# Excerpt start

Deduplication
The GraphLab Create deduplication tool ingests data in one or more SFrames and assigns an entity label to each row. Records with the same label likely correspond to the same real-world entity.
To illustrate usage of the deduplication tool, we use data about musical albums, downloaded originally from http://hpi.de/de/naumann/projects/data-quality-and-cleansing/annealing-standard.html#c123255. For this example, we have extracted a random sample of about 20% of the original data, and split it into four SFrames based on genre. The preprocessed data can be downloaded (and saved to your machine) from the Dato public datasets bucket with the following code. This download is about 7MB.
import os
import graphlab as gl
import graphlab.aggregate as agg
genres = ['rock', 'americana', 'classical', 'misc']
data = {}
for g in genres:
if os.path.exists('{}_albums'.format(g)):
print "Loading genre '{}' from local SFrame....".format(g)
data[g] = gl.load_sframe('{}_albums'.format(g))
else:
print "Downloading genre '{}' from S3 bucket....".format(g)
data[g] = gl.load_sframe(
'http://s3.amazonaws.com/dato-datasets/dedupe_albums/{}_albums'.format(g))
data[g].save('{}_albums'.format(g))
As usual, our first step is to look at the data:
data['rock'].print_rows(5)
+---------+--------------+-----------------+-------------------------------+
| disc_id | freedbdiscid | artist_name | disc_title |
+---------+--------------+-----------------+-------------------------------+
| 166 | 1075217 | Various | Mega Hits'80 S-03 |
| 719 | 33670401 | Dead Can Dance | Sambatiki |
| 829 | 34061313 | Alice Cooper | Anselmo Valencia Amphithea... |
| 1810 | 51495699 | Kasabian | Kasabian-Ulimate Version- |
| 2013 | 68222994 | Various Artists | Fear Candy14 |
+---------+--------------+-----------------+-------------------------------+
+-------------+---------------+-------------+--------------+---------------+
| genre_title | disc_released | disc_tracks | disc_seconds | disc_language |
+-------------+---------------+-------------+--------------+---------------+
| Rock | 1994 | 17 | 4200 | eng |
| Alternative | 1999 | 1 | 453 | |
| Hard Rock | 2003 | 1 | 1980 | |
| Rock | 2005 | 19 | 4547 | |
| Metal | 2005 | 18 | 4352 | eng |
| ... | ... | ... | ... | ... |
+-------------+---------------+-------------+--------------+---------------+
[23202 rows x 9 columns]
For this example, we define a distance that is a weighted sum of Euclidean distance on the album length (in seconds), weighted Jaccard distance on the artist name and album title, and Levenshtein distance on the genre. Note that if you pass a composite distance to the deduplication toolkit, there is no need to specify the 'features' parameter; the composite distance already defines the relevant features.
album_dist = [[('disc_seconds',), 'euclidean', 1],
[('artist_name', 'disc_title'), 'weighted_jaccard', 4],
[('genre_title',), 'levenshtein', 1]]
Grouping the data
In any dataset larger than about 10,000 records, grouping the records into smaller blocks (also known as "blocking") is critical to avoid computing the distance between all pairs of records.

# Excerpt end

*What you will do:*
**a.** According to the deduplication page, how large is the download of the preprocessed album data?
**b.** Give the listing from the line with "Task: Click into the zipcodes text area" up to and including the last line of the listing as a JSON list of strings, one string per line and blank lines omitted; leave the pictures out.

# Input records start

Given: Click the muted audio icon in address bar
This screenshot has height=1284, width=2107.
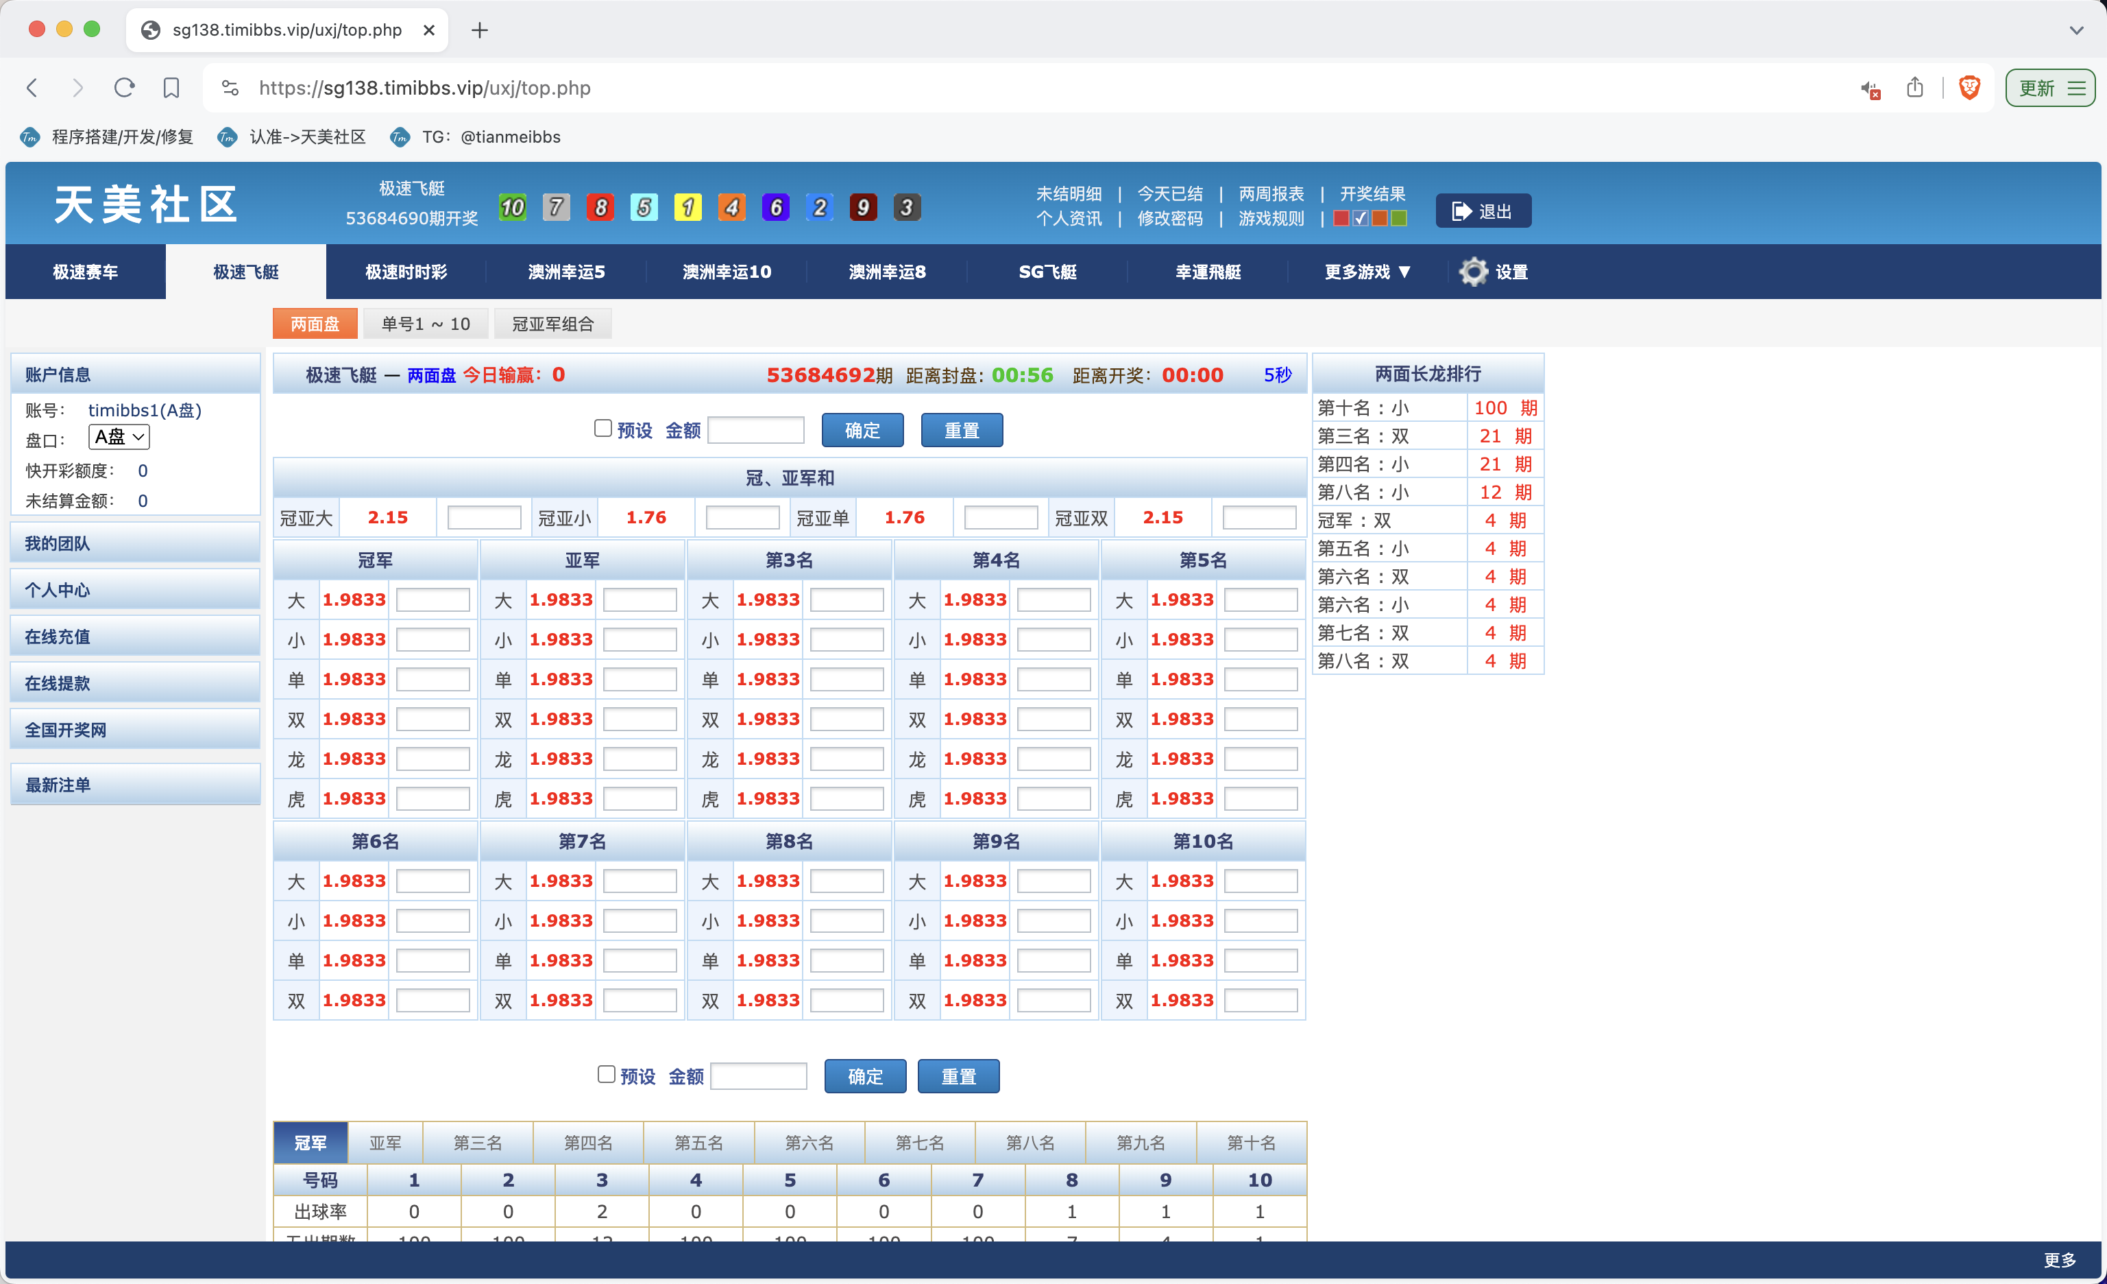Looking at the screenshot, I should click(1870, 89).
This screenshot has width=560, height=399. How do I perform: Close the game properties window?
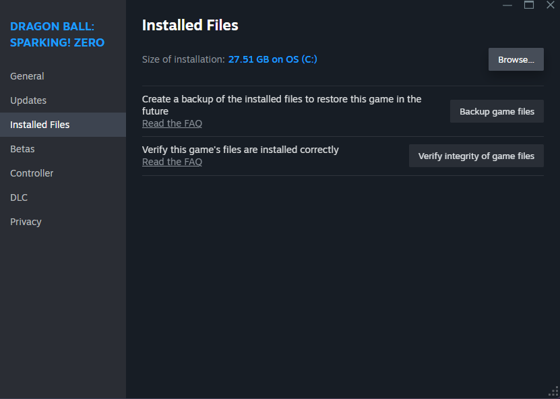click(x=550, y=5)
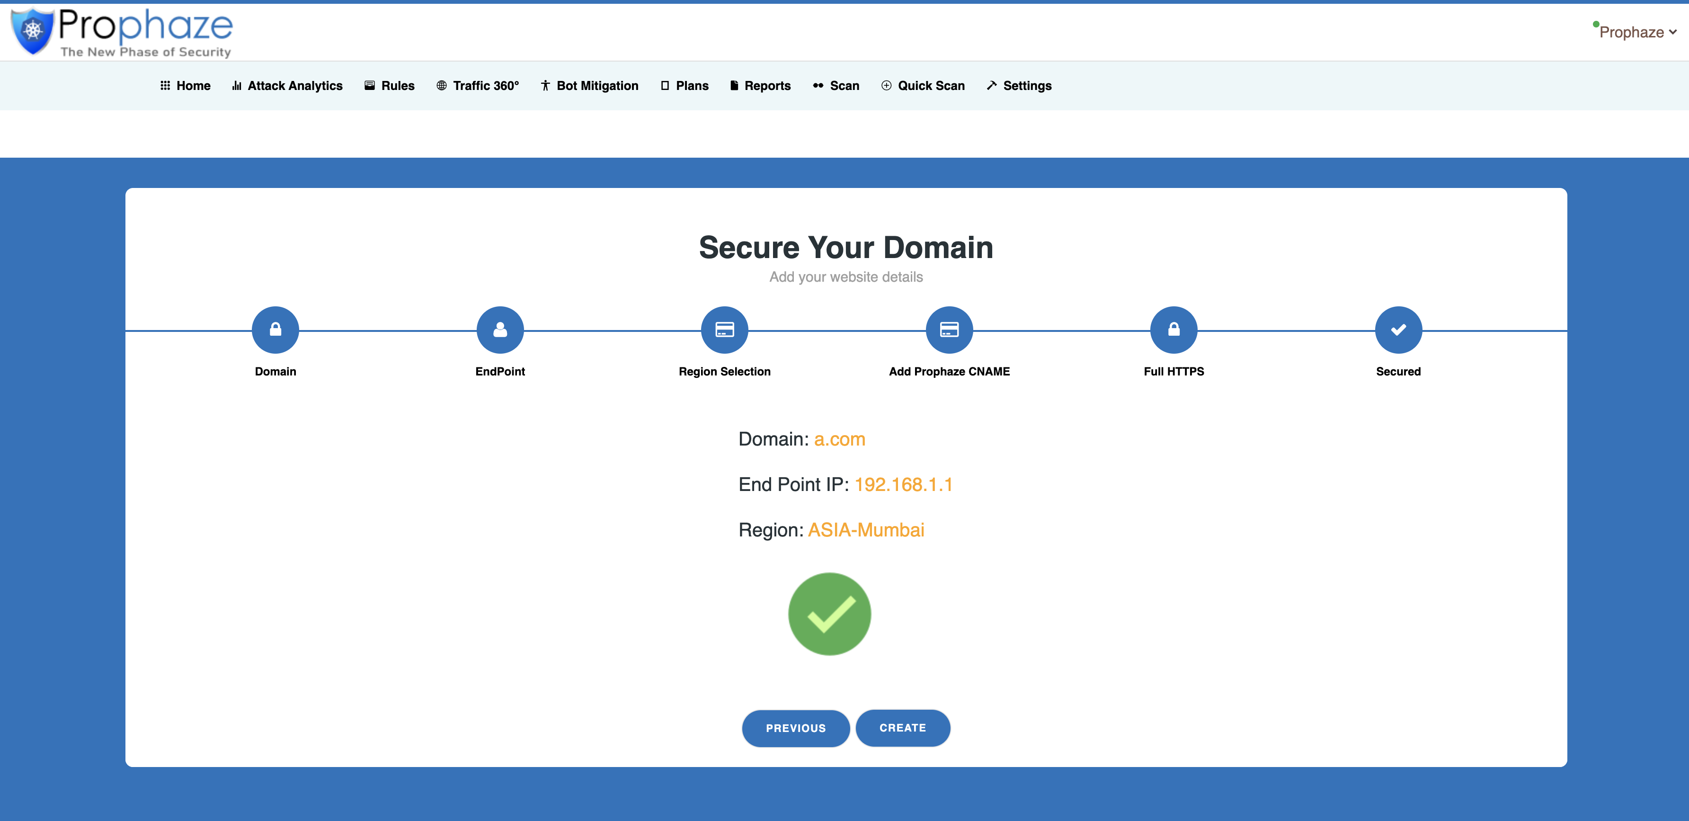Click the Quick Scan plus icon

point(886,85)
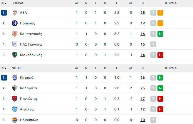Sort ΒΟΡΡΑΣ table by points column Β
The height and width of the screenshot is (124, 193).
[142, 3]
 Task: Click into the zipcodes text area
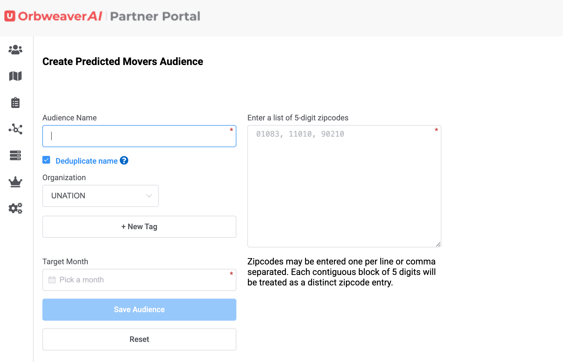[x=344, y=186]
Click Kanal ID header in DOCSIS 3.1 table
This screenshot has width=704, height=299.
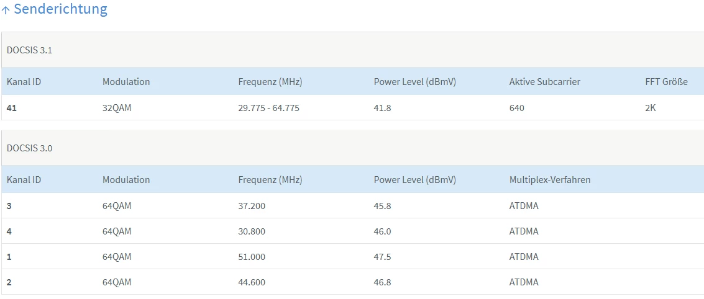coord(24,82)
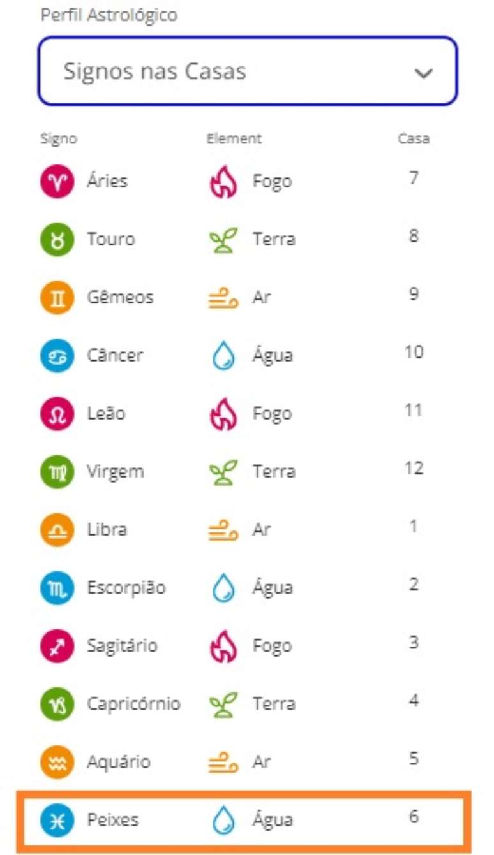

# Input records end

*Per-task answers:*
**a.** About 7MB.

**b.**
[
  " Task: Click into the zipcodes text area",
  "[x=344, y=186]",
  "Click Kanal ID header in DOCSIS 3.1 table",
  "This screenshot has width=704, height=299.",
  "coord(24,82)"
]